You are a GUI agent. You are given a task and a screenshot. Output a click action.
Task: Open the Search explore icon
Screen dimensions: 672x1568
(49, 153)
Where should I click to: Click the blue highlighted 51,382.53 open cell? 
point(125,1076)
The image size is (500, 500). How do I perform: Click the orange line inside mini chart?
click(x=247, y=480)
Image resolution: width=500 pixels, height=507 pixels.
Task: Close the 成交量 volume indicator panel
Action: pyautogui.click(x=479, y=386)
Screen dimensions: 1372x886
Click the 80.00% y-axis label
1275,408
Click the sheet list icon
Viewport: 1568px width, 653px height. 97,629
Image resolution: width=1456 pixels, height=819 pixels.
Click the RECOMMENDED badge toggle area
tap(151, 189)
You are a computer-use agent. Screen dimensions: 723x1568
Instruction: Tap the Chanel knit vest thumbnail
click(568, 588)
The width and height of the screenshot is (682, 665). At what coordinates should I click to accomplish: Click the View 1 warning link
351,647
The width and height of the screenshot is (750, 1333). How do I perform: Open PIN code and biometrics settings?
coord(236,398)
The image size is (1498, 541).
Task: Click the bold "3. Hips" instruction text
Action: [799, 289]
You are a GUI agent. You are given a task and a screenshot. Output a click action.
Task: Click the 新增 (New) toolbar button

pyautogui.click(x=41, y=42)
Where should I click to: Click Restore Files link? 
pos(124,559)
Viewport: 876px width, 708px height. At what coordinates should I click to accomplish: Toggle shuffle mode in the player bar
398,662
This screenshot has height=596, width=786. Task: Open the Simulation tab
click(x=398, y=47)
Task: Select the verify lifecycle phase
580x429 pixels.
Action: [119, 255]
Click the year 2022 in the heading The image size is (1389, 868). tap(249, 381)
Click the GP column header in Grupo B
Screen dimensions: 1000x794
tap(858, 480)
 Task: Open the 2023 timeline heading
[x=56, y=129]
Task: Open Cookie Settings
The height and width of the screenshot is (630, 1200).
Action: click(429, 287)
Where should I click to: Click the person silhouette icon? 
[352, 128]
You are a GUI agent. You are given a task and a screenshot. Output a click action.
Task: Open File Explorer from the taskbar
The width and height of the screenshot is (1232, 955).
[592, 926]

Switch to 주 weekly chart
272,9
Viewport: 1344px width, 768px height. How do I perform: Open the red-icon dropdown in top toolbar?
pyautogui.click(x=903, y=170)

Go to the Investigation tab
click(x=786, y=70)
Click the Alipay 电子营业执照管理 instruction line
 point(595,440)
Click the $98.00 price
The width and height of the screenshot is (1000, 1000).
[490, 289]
────
## Exercise brief:
Write the whole listing out again, exactly as it appears above.

## Answer to this exercise:
You are a GUI agent. You are given a task and a screenshot. Output a click action.
Task: Open the Search explore icon
Screen dimensions: 672x1568
(49, 153)
Where should I click to: Click the blue highlighted 51,382.53 open cell? 
point(125,1076)
The image size is (500, 500). How do I perform: Click the orange line inside mini chart?
click(x=247, y=480)
Image resolution: width=500 pixels, height=507 pixels.
Task: Close the 成交量 volume indicator panel
Action: pyautogui.click(x=479, y=386)
Screen dimensions: 1372x886
Click the 80.00% y-axis label
1275,408
Click the sheet list icon
Viewport: 1568px width, 653px height. 97,629
Image resolution: width=1456 pixels, height=819 pixels.
Click the RECOMMENDED badge toggle area
tap(151, 189)
You are a computer-use agent. Screen dimensions: 723x1568
Instruction: Tap the Chanel knit vest thumbnail
click(568, 588)
The width and height of the screenshot is (682, 665). At what coordinates should I click to accomplish: Click the View 1 warning link
351,647
The width and height of the screenshot is (750, 1333). How do I perform: Open PIN code and biometrics settings?
coord(236,398)
The image size is (1498, 541).
Task: Click the bold "3. Hips" instruction text
Action: [799, 289]
You are a GUI agent. You are given a task and a screenshot. Output a click action.
Task: Click the 新增 (New) toolbar button

pyautogui.click(x=41, y=42)
Where should I click to: Click Restore Files link? 
pos(124,559)
Viewport: 876px width, 708px height. At what coordinates should I click to accomplish: Toggle shuffle mode in the player bar
398,662
This screenshot has height=596, width=786. Task: Open the Simulation tab
click(x=398, y=47)
Task: Select the verify lifecycle phase
580x429 pixels.
Action: [119, 255]
Click the year 2022 in the heading The image size is (1389, 868). tap(249, 381)
Click the GP column header in Grupo B
Screen dimensions: 1000x794
tap(858, 480)
 Task: Open the 2023 timeline heading
[x=56, y=129]
Task: Open Cookie Settings
The height and width of the screenshot is (630, 1200).
Action: click(429, 287)
Where should I click to: Click the person silhouette icon? 
[352, 128]
You are a GUI agent. You are given a task and a screenshot. Output a click action.
Task: Open File Explorer from the taskbar
The width and height of the screenshot is (1232, 955).
[592, 926]

Switch to 주 weekly chart
272,9
Viewport: 1344px width, 768px height. How do I perform: Open the red-icon dropdown in top toolbar?
pyautogui.click(x=903, y=170)

Go to the Investigation tab
click(x=786, y=70)
Click the Alipay 电子营业执照管理 instruction line
 point(595,440)
Click the $98.00 price
The width and height of the screenshot is (1000, 1000).
[490, 289]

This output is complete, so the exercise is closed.